┌─ Entries provided

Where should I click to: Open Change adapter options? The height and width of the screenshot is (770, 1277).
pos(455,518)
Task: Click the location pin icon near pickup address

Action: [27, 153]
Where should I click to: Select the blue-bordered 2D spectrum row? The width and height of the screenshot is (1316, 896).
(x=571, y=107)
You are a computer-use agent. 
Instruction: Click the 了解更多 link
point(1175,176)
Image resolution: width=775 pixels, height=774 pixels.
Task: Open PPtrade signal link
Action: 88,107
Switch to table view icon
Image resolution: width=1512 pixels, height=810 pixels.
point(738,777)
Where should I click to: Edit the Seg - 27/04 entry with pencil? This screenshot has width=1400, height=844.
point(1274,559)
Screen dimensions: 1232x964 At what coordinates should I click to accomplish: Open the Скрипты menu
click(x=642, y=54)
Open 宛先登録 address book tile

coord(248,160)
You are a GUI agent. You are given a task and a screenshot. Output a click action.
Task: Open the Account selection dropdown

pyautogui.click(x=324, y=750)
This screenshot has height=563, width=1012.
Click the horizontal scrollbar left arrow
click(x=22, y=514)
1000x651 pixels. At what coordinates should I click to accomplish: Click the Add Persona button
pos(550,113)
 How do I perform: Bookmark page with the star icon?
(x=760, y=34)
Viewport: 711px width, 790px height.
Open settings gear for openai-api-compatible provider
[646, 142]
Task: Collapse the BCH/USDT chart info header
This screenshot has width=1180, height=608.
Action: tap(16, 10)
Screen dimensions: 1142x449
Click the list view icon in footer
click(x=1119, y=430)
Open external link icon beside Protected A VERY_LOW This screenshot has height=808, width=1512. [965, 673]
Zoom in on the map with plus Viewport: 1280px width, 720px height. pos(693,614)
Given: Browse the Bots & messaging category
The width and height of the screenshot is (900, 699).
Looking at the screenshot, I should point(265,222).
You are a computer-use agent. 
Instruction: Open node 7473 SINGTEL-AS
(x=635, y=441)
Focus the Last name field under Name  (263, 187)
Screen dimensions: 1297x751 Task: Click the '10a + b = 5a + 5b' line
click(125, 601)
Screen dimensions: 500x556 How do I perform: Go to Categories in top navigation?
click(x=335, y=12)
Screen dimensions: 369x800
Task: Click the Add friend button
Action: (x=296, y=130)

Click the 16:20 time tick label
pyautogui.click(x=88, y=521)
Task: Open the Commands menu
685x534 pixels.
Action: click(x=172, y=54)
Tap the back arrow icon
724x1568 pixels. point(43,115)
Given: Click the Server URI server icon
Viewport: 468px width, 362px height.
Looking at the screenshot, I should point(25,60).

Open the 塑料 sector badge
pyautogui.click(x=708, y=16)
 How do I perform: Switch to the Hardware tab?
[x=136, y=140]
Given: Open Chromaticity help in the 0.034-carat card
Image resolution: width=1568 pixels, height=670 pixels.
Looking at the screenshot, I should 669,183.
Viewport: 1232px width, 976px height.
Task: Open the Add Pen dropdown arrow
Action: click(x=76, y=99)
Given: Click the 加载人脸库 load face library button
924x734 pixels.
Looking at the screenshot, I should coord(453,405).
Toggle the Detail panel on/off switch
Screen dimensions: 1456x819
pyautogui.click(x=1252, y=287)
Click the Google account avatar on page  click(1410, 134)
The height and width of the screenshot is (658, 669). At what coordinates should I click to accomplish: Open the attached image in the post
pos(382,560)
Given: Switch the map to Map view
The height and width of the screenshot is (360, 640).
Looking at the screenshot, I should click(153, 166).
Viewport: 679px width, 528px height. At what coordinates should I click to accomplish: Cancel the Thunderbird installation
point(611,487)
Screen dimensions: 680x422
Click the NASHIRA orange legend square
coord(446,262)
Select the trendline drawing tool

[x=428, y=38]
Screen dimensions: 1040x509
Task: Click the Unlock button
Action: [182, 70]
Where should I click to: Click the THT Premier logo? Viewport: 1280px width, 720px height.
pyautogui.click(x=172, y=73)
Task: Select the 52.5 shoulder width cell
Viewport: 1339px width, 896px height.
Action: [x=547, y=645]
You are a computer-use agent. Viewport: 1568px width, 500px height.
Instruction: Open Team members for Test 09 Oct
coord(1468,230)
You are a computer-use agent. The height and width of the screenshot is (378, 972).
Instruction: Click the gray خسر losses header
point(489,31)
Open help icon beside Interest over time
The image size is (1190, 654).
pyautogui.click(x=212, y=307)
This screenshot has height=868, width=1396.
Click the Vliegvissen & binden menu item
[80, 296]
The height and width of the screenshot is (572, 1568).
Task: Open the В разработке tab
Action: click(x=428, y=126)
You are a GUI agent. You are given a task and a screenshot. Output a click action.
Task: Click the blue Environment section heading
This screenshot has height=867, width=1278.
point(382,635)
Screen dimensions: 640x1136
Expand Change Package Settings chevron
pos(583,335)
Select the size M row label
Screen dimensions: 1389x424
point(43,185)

└─

- _Task to carry out_:
Counting only the lines that include "help", state how many there are in the entries, and nothing else.

- _Result of this exercise_:
2